Overlanders tend to be self-sufficiency-oriented. They carry their own water, cook their own food, and camp in dispersed, primitive locations far from established campgrounds. The campfire, where regulations and conditions allow, remains central to the experience. And where there is a campfire, there are s'mores. The tradition has transferred seamlessly from the scout camp to the dispersed campsite on BLM land, from the KOA fire ring to the overlanding rally. The ingredients are inherently packable: marshmallows are light, chocolate bars are flat and compact, and graham crackers travel well in a rigid container. For vehicle-based campers who already have a fire pit, a grill grate, and a camp kitchen built into their rig, the s'more is the easiest win on the menu.

Freshly made s'mores overlanding, Stanislaur National Forest
Freshly made s'mores, evening campfire, overlanding in the Stanislaus National Forest. Photo: Patrick Ma

 

The overlanding community has also brought a gear-forward mentality to the tradition. Where a scout might whittle a green stick from a nearby tree, the modern overlander is more likely to carry telescoping stainless steel roasting forks, a dedicated fire pit, and a purpose-built container for the ingredients. The ethos of "a place for everything and everything in its place" that drives overlanding vehicle builds extends naturally to camp kitchen organization, and that includes the s'mores kit.

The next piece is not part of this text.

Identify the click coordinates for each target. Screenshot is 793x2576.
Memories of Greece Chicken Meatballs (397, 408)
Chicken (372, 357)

Backpacking and the Case for a Smaller Fire

For backpackers and minimalist travelers, the campfire equation changes. Open fires are restricted or prohibited in many backcountry areas, and even where they are permitted, the Leave No Trace ethic discourages casual fire-building. Weight and packability become critical factors. This is where purpose-built, compact fire sources earn their place in a pack.

PDW multi-fuel titanium survival stove backpacking s'mores
PDW Ti-MFSS (Multi-Fuel Survival Stove) used to roast marshmallows while backpacking, Eldorado National Forest. Photo: Patrick Ma

 

The PDW Ti-Line MFSS (Multi-Fuel Survival Stove) was designed for exactly this kind of self-reliant backcountry use. Constructed from aerospace-grade 6AL-4V titanium, the MFSS weighs just 4.3 ounces (122g) and packs down to nest inside most common 500ml backpacking pots. Its engineered double-wall construction directs airflow to maximize combustion, producing a hotter, cleaner burn with less smoke. The stove runs on biomass fuel sources that can be foraged on site (twigs, pinecones, small pieces of wood, even cardboard), solid fuel tabs like hexamine, or, with the optional Ti-Line Alcohol Burner Core, denatured alcohol or high-proof spirits.

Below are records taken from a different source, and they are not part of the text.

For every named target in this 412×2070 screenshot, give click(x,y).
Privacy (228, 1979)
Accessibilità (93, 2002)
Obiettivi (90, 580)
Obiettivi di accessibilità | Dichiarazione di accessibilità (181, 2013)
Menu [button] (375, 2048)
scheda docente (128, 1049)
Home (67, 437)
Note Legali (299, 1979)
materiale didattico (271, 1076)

PDW multi-fuel titanium survival stove backpacking
PDW Ti-MFSS (Multi-Fuel Survival Stove). Photo: Kevin Lee

 

The MFSS was designed primarily for boiling water and preparing meals in the field, but its compact, controlled flame also makes it a capable marshmallow-roasting platform. For the backpacker who refuses to leave the s'more tradition behind at the trailhead, the MFSS provides a field-expedient biomass fire source that keeps the ritual alive without the footprint of a full campfire. Feed it a handful of twigs, hold a marshmallow over the flame on a whittled stick or a titanium skewer, and you are right back in that universal moment by the fire.

The PDW Camp Stash Box: Born from S'mores

The question of how to carry s'mores ingredients in a backpack without ending up with a bag of crumbs and melted chocolate led directly to the creation of the PDW Camp Stash Box 400ML. This stainless steel, bento-style container was specifically designed to house three full sets of s'mores components: enough for one s'more per night over a three-day weekend, with one extra set as backup in case you drop something in the dirt or decide to double up or share.

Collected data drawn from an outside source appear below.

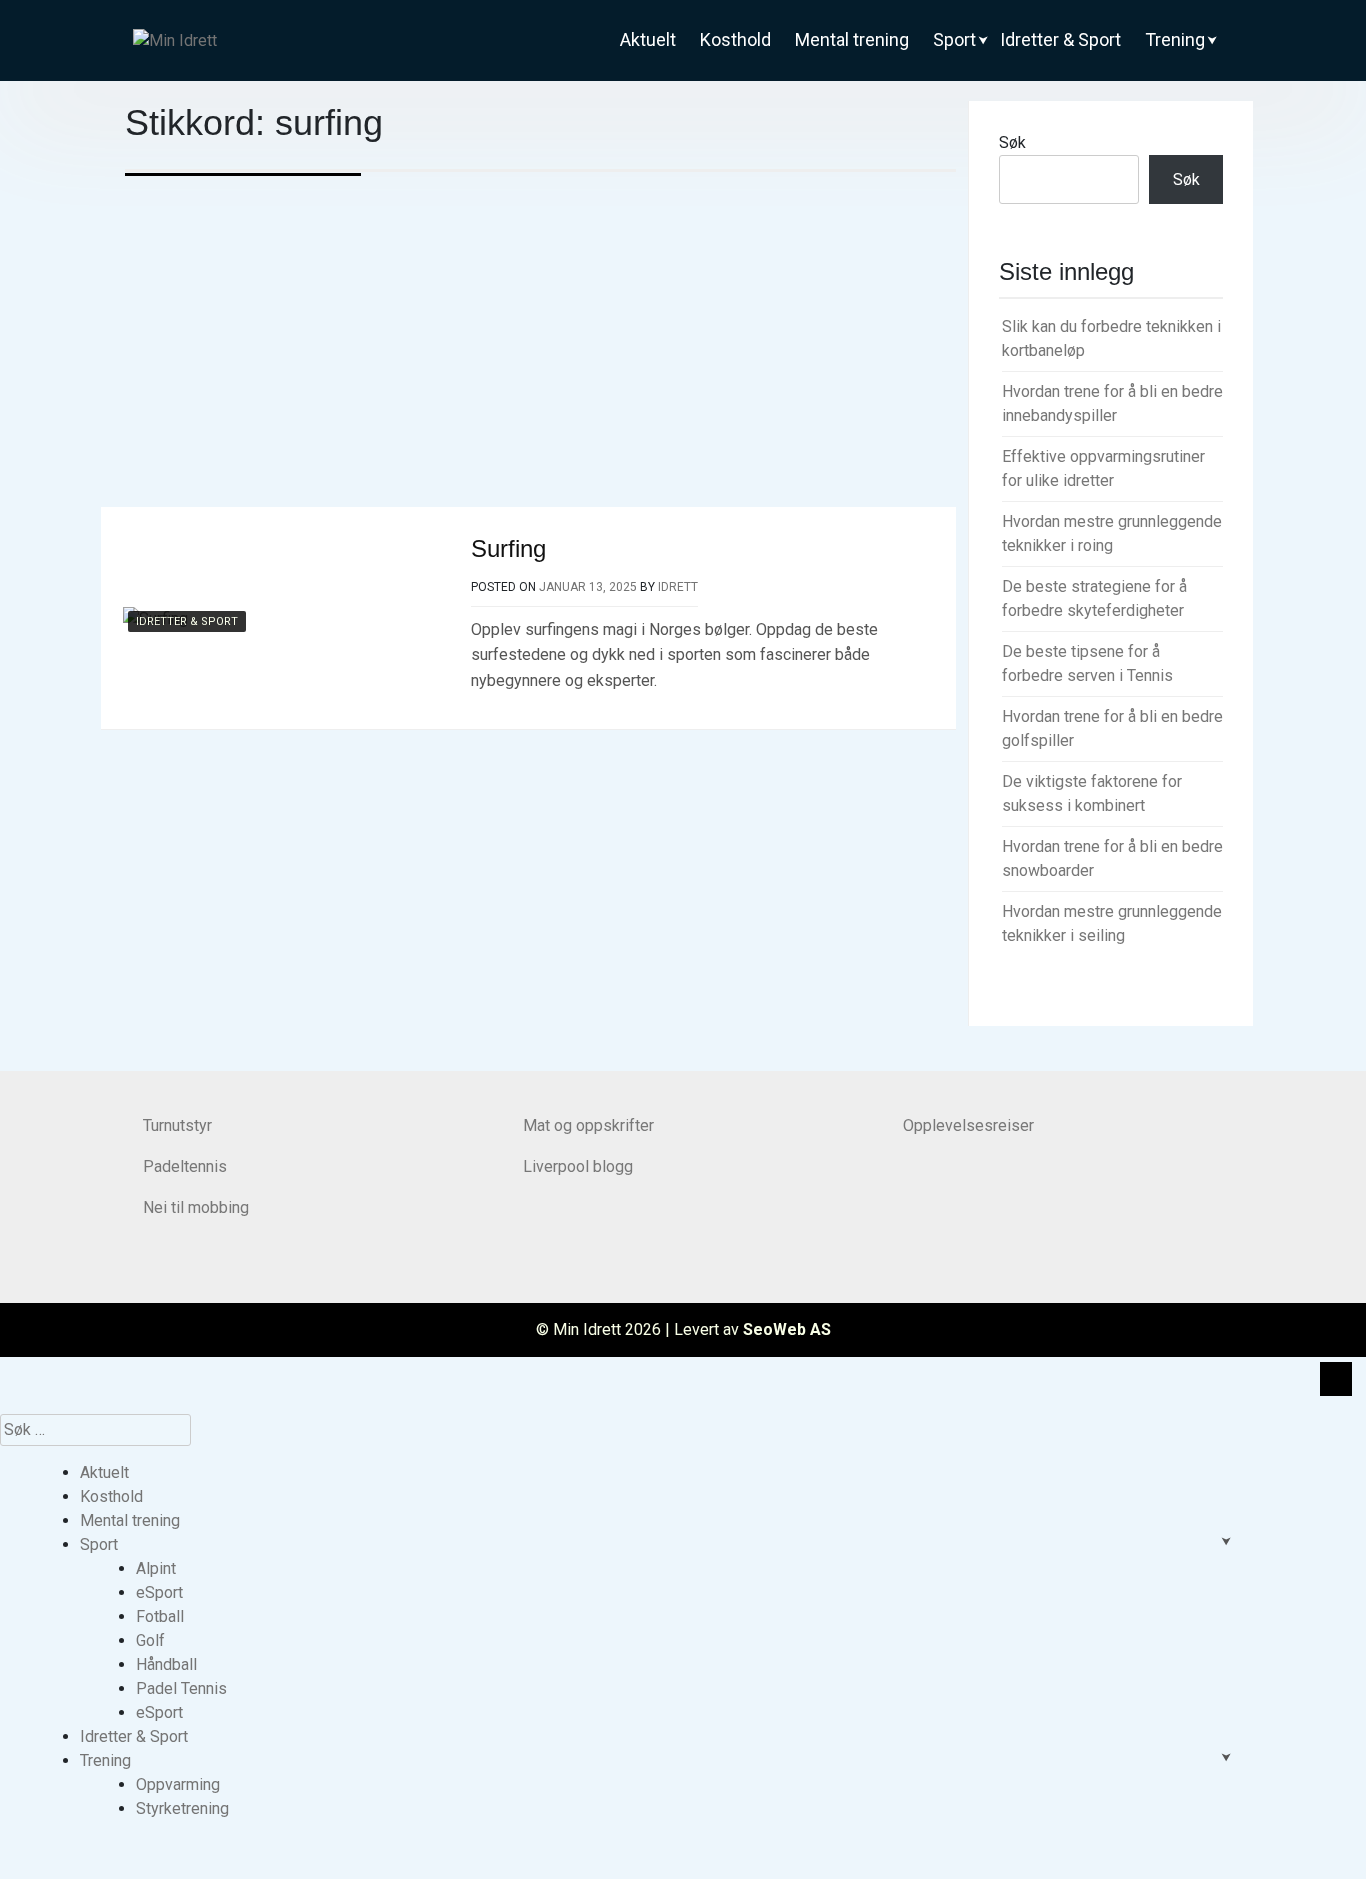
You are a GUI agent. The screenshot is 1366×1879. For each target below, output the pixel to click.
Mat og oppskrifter (588, 1125)
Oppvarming (178, 1784)
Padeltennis (185, 1166)
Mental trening (852, 39)
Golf (150, 1640)
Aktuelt (648, 39)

PDW Camp Stash Box 400ml ingredients for 3 sets of s'mores
PDW Camp Stash Box 400ml is designed to store 3 sets of s'mores. Photo: PDW

 

The 400ml (13.5 oz) capacity, double-latch lid closure, and removable silicone gasket create a watertight seal that protects contents from moisture, crushing, and the determined efforts of camp-raiding squirrels and other opportunistic wildlife. The food-grade stainless steel construction ensures no BPA or phthalate leaching, and the compact footprint fits easily in a backpack, a vehicle glove box, or a camp kitchen drawer. A custom PDW campfire graphic embossed on the lid leaves no ambiguity about the box's founding purpose.

PDW Camp Stash Box 400ml ingredients inside by camppfire
PDW Camp Stash Box 400ml + campfire + fixings = s'mores. Photo: Patrick Ma

 

While the Camp Stash Box was born from s'mores, its utility extends well beyond dessert storage. It serves equally well as a watertight container for tinder, fatwood, pine pitch resin, and matches; a compact individual first-aid kit; or a secure snack vault for any provisions that need protection from the elements and from wildlife. The design reflects a principle that runs through the PDW product line: purpose-built gear that solves a specific problem while remaining versatile enough to adapt to whatever the field demands.

Breaking Tradition: The Chocolate Cookie Upgrade

The classic s'more formula of graham cracker, Hershey's milk chocolate, and a roasted marshmallow is iconic for a reason. It works. The sweetness of the honey-flavored cracker, the melt of the milk chocolate, and the caramelized sugar of the toasted marshmallow form a combination that has survived nearly a century without meaningful revision. But some campers, particularly those with a taste for European confections, have begun to experiment with substitutions that combine the cracker and chocolate layers into a single component.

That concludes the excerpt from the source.